那高管很快回來,低聲說了幾句,約莫是長河那邊的來鬧事,說他們無故毀約,背信棄義。
周誠小跑着從遠處跑過來,擦着汗,顯然也沒料到事情鬧成這樣。
“我會處理的。”
至於是如何處理的,後續所有人都看見了。
下午兩點的時候,陳泰來談稷這邊稟告,說事情鬧更大了。
談稷在翻資料,聲音低沉隨意,似乎對這種局面早有預料:“有多大?"
陳泰滯塞了會兒,附耳過去跟他低聲說了什麼。
談稷悶笑出聲,合上資料:“罷了,你帶她來見我。”
陳泰頓了下。
談稷瞥他,陳泰才爲難道:“這種事情您不該參與,容易得罪人,服飾布藝這方面的採購線一直都是一股繩,一致對外的。您貿然插手,會給人留話柄的。”

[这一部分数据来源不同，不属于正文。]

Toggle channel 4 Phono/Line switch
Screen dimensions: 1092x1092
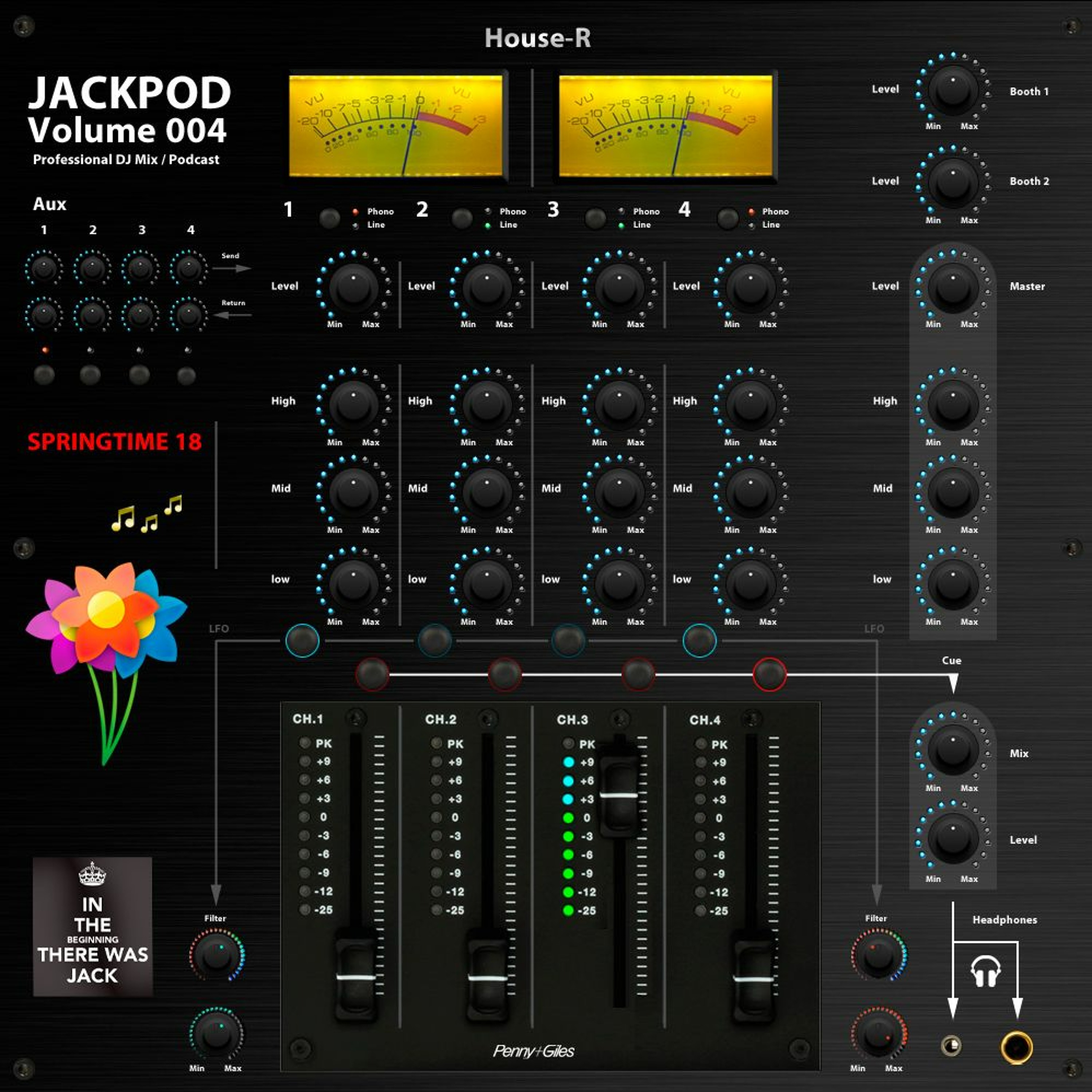[x=727, y=218]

沒準還有人猜測他想動點兒手腳,安插自己的人進去呢,容易成爲衆矢之的。
“去吧。”談稷只是微笑。
方霓被陳泰領到辦公室門口,不忘叮嚀:“您這事兒鬧大了,談先生也保不了您。”
“不用他保,就是要鬧大,我沒路走了。”
陳泰一時無言,被噎了個嚴嚴實實,只好替她開門。
方霓進門,辦公室裏很安靜,談稷坐在實木桌後書寫一份檔案,偶爾停下步抬頭作思索狀。
她來時氣勢洶洶的,真站到了這裏,又什麼心力都沒有了。
“愣着幹嘛?進來。”
方霓這纔將門關上,慢慢挪了過去。
她抱着自己手裏的資料,神情還蠻防備的,應該不知道他想和自己說什麼。
但有一點,他應該不會幫自己,於公於私都不該。
何況他這人在這種事情上向來公私分明,只維護公司的利益。
“剛剛不是挺神氣,見到我又沒話說了?”他將檔案丟到一邊,偏過頭端詳她,“就這點兒本事?”
方霓看着他沒有吭聲。
陳泰將門關上了,屋子裏沒有旁人,她才說:“我自己能解決,你非要插手。”
“解決?怎麼解決?你覺得周誠那種人會投鼠忌器?你知道他背後是誰嗎?”
她一個字也答不上來了,強辯道:“你們公司內部的事情,我一個外人怎麼能夠知道?”
“什麼都不知道怎麼解決?顧得了頭能顧得了尾?我不讓陳泰喊你過來,你還要繼續鬧,然後被拉進中源的黑名單嗎?”他擰上鋼筆,徑直扔筆筒裏。
“咚”的一聲,在安靜的室內很振聾發聵。
她不跟他吵了,別過臉不去看他。
“知道你聰明,但太固執認死理,有些人有些事是不跟你講道理的。”
“那也是我的事,您又是以什麼身份在這兒教育我呢?你是我誰啊?!”
談稷一時無言,目光定格在她微微發紅的眼圈上。
在這種事情上講道理果然沒有用,她要聽的不是對錯,不是辯個是非曲直。
她都要走了,他從後面喚住她:“霓霓。”
方霓腳步頓了一下,遲緩地回頭。
“是我不對,別生氣了好嘛?我們先去喫飯。”他起身過來,牽住了她的手。
因爲剛纔的爭執,已經錯過飯點了,他們去的另一個小食堂。
師傅已經在收拾工具,看見談稷,忙站直了應一聲,有些拘謹地問:“您還沒喫飯呢?”
談稷和悅地對他笑笑,如常地詢問他還有什麼。
“飯還有一些,菜只剩下西紅柿炒雞蛋和炒雞塊了。我給您再炒兩個?”
“不了,你給我炒個萵筍吧。”
師傅應一聲去忙活了。
方霓眼神複雜地看着他,她以前就喜歡喫萵筍,還喜歡喫冬筍炒肉。
這兩樣,有條件時她天天都要喫。
談稷捲起毛衣袖子,給她拔筷子:“不是不幫你,中源內部的情況很複雜。你有沒有想過,和周誠鬧成這樣等於得罪整條採購線上的人,以後都不合作了?”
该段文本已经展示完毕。